* start DATA SUPPLIED *
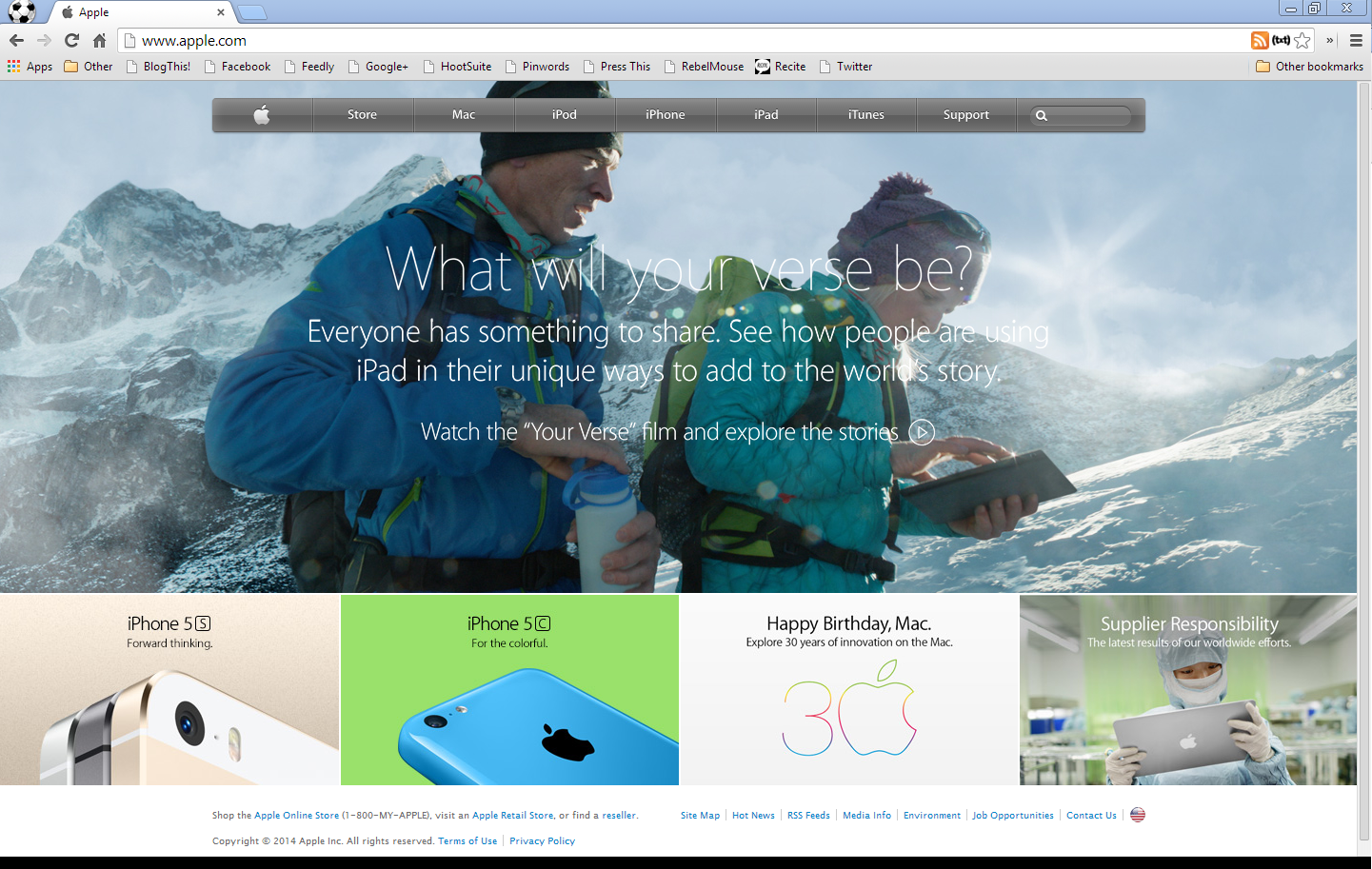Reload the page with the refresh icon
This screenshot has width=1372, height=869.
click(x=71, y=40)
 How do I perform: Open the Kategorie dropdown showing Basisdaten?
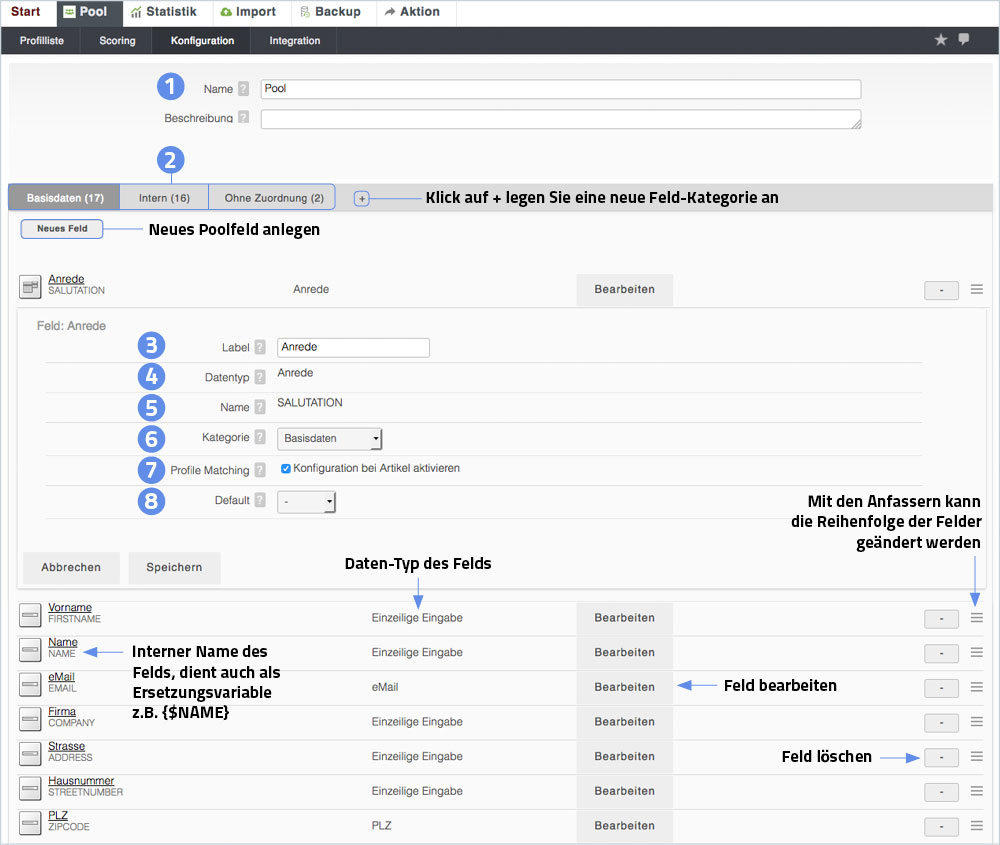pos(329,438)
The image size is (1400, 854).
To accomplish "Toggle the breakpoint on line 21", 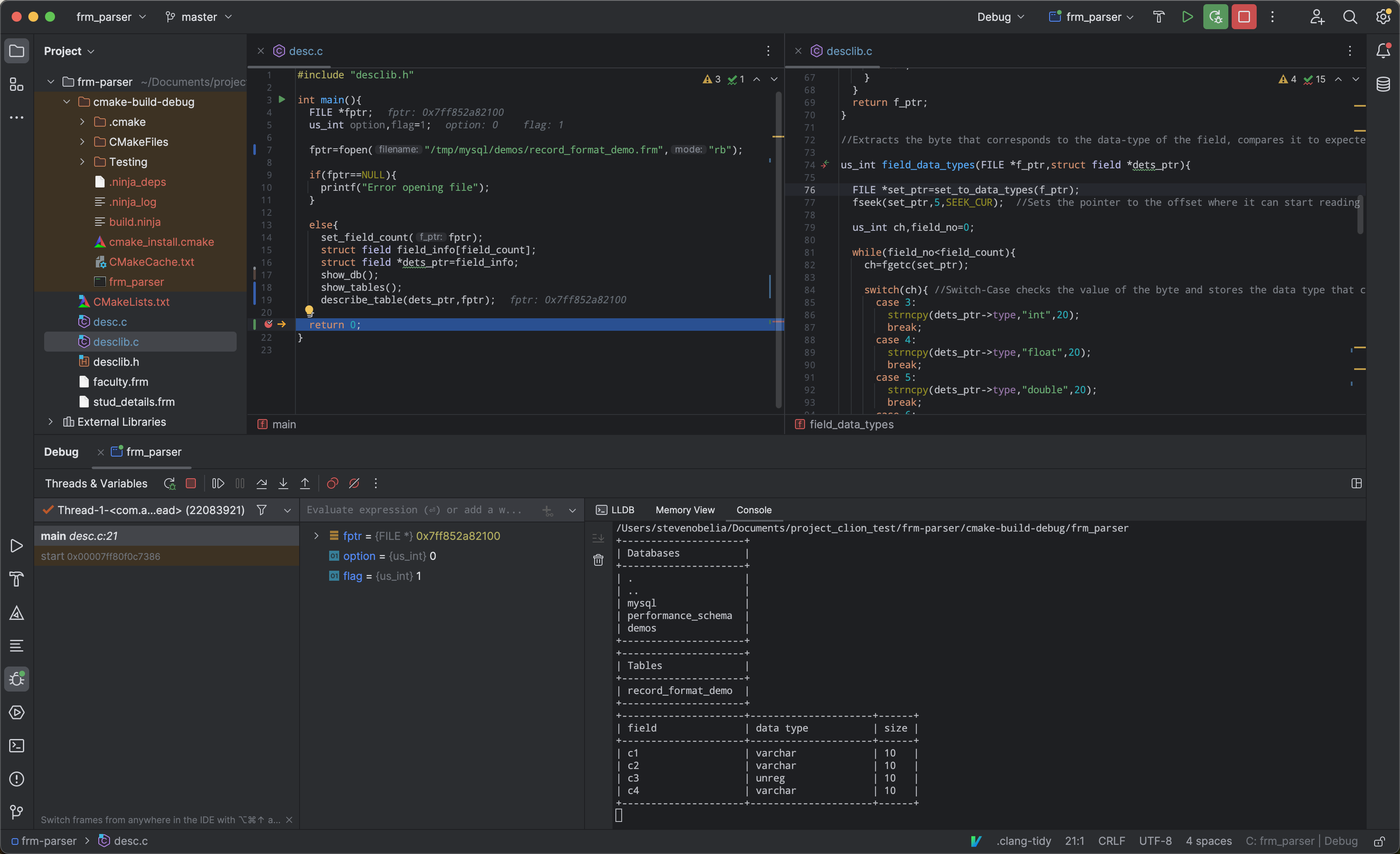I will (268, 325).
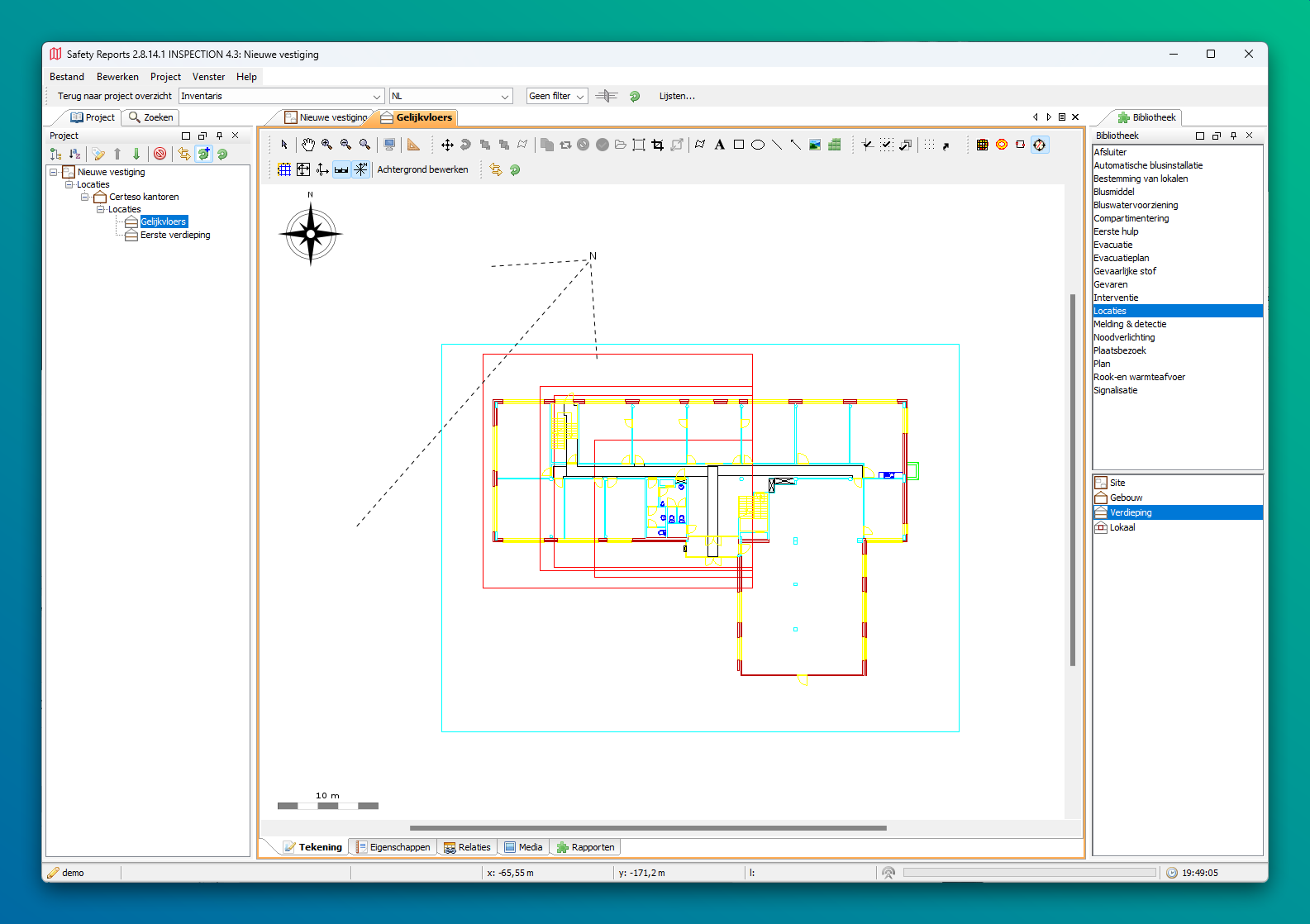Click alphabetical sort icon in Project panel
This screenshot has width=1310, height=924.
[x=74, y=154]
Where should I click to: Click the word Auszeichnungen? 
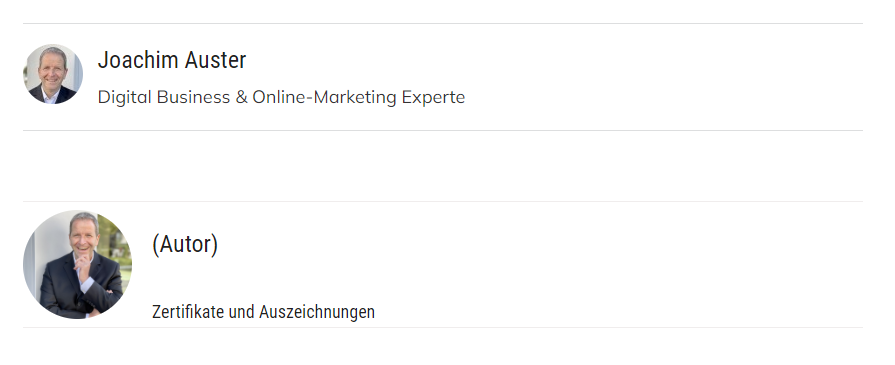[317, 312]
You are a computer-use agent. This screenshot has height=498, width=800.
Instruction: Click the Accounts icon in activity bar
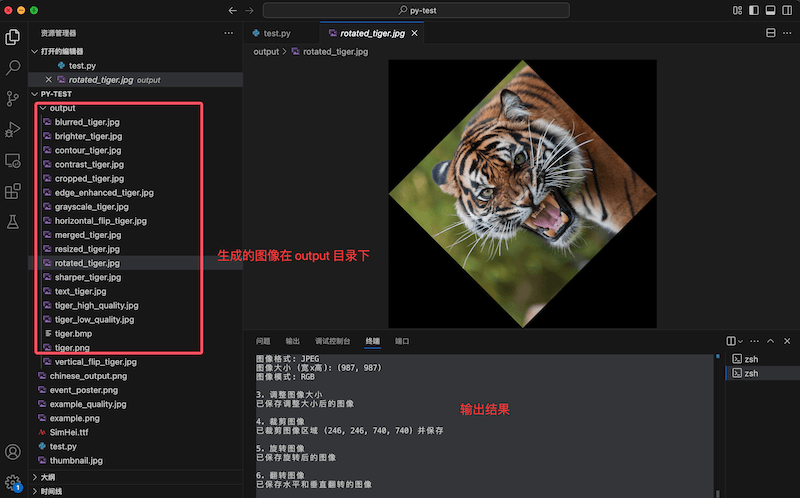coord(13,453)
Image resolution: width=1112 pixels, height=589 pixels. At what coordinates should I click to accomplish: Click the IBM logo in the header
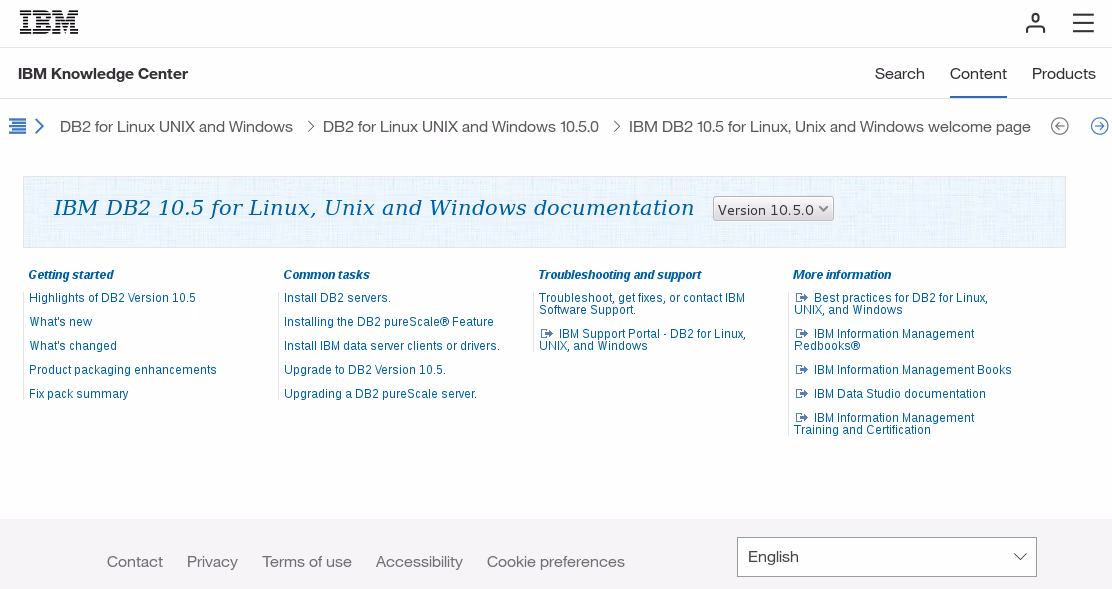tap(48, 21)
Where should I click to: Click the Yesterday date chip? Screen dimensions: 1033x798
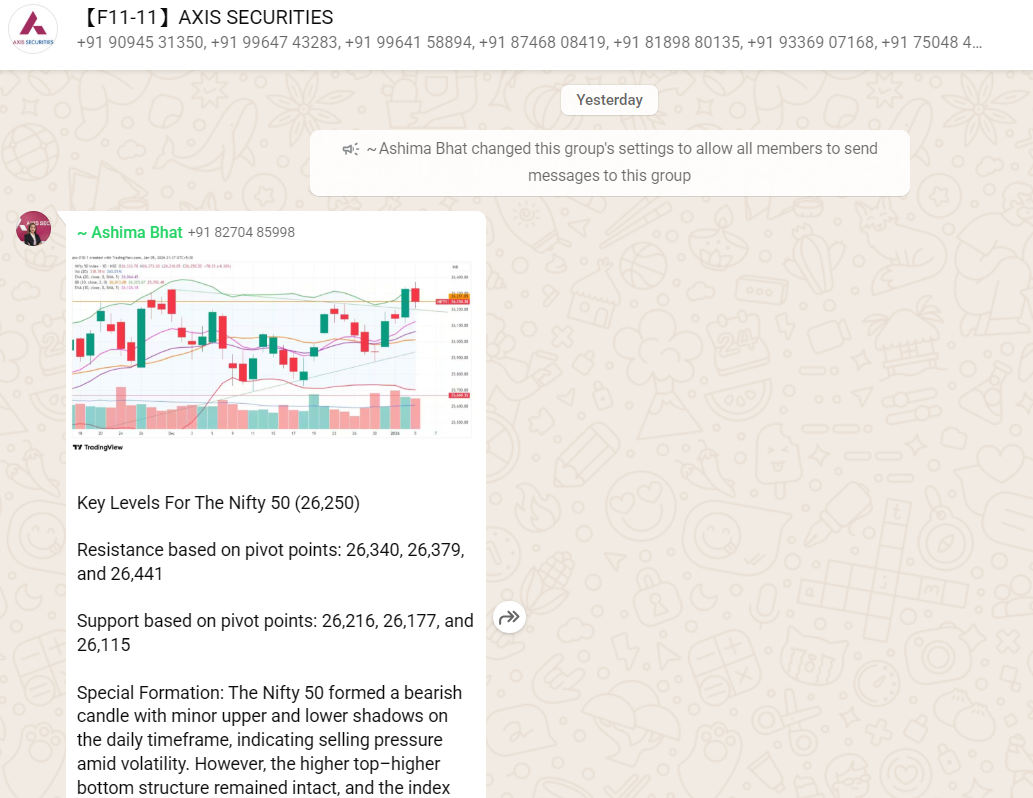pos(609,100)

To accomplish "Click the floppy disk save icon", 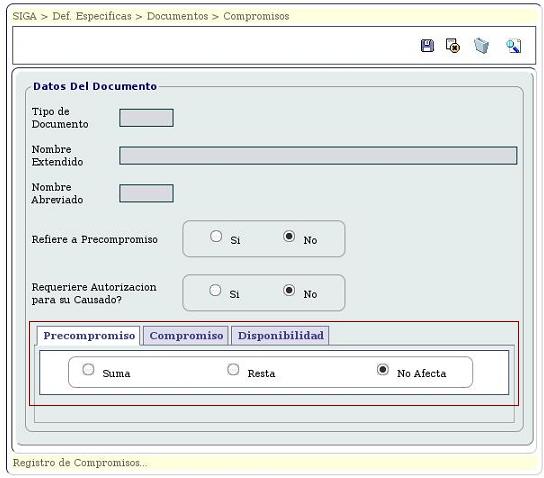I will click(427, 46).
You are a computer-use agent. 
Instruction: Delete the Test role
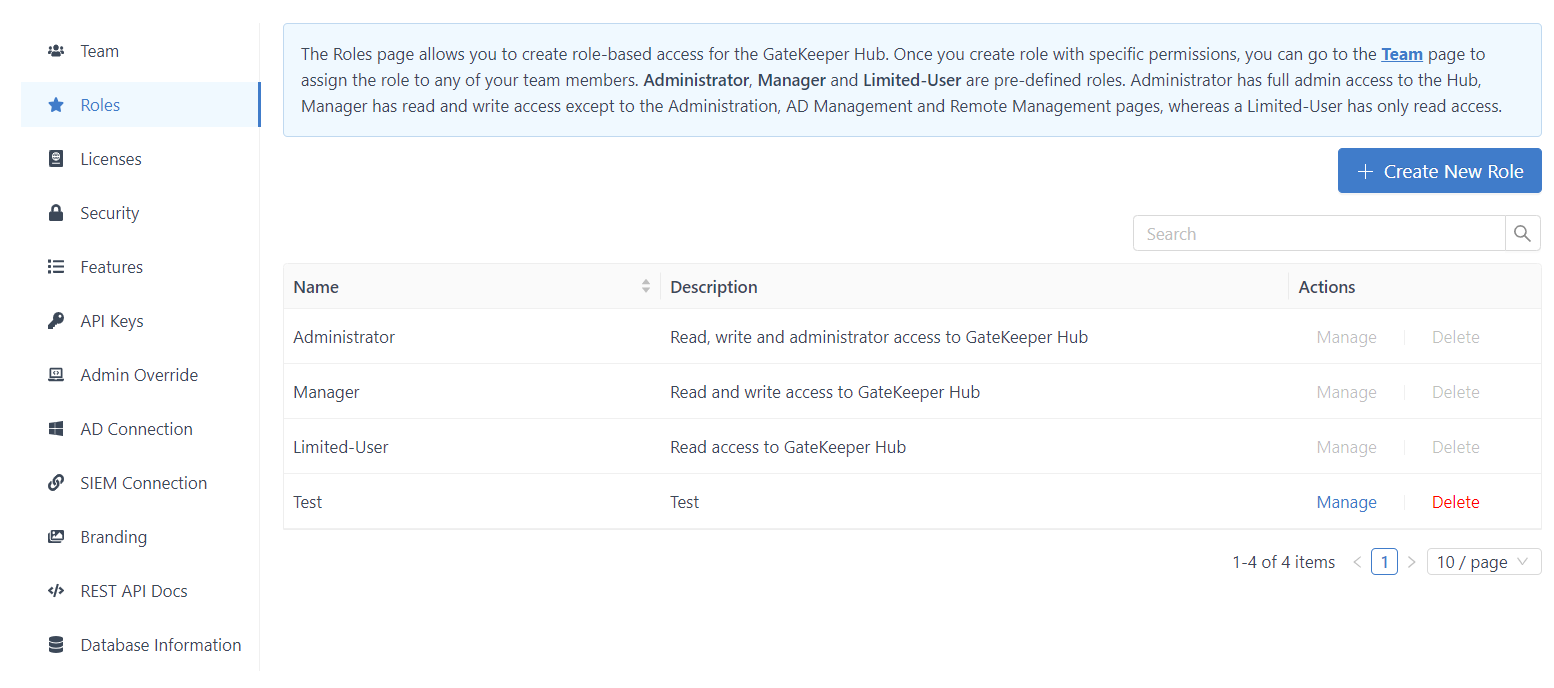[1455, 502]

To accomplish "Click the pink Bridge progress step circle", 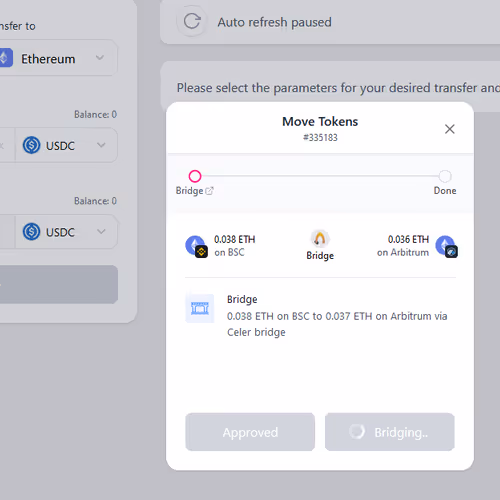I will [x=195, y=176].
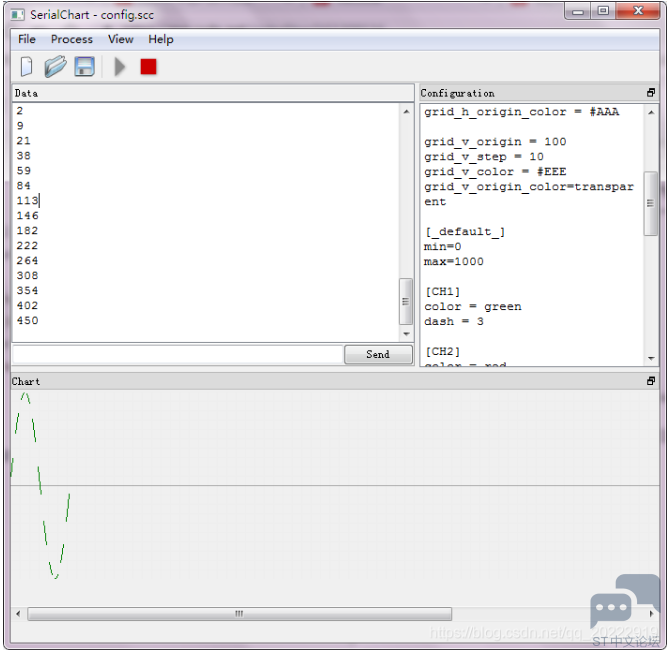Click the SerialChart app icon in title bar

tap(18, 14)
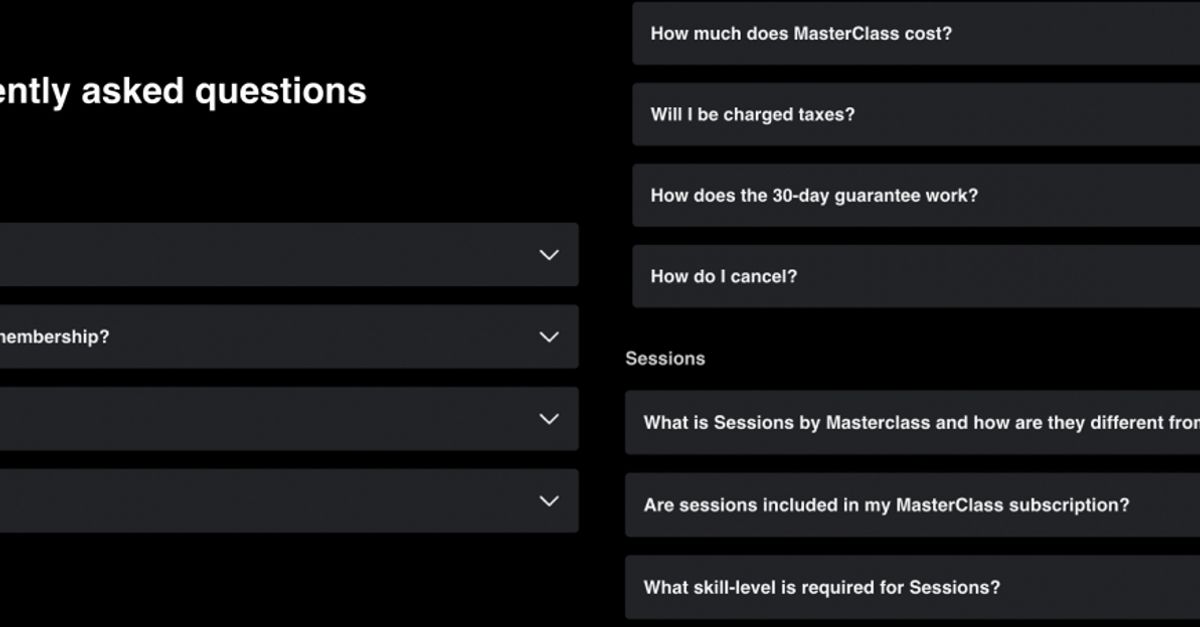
* end DATA SUPPLIED *
#### TASK TO COMPLETE:
Repeat the part of the records that opens with the line containing "You are a computer-use agent. This" and closes with the line containing "tap(48, 21)", leaving out the pictures.

#### COMPLETE ANSWER:
You are a computer-use agent. This screenshot has height=498, width=800.
Instruction: Click the Accounts icon in activity bar
coord(13,453)
Image resolution: width=1112 pixels, height=589 pixels. At what coordinates should I click to accomplish: Click the IBM logo in the header
tap(48, 21)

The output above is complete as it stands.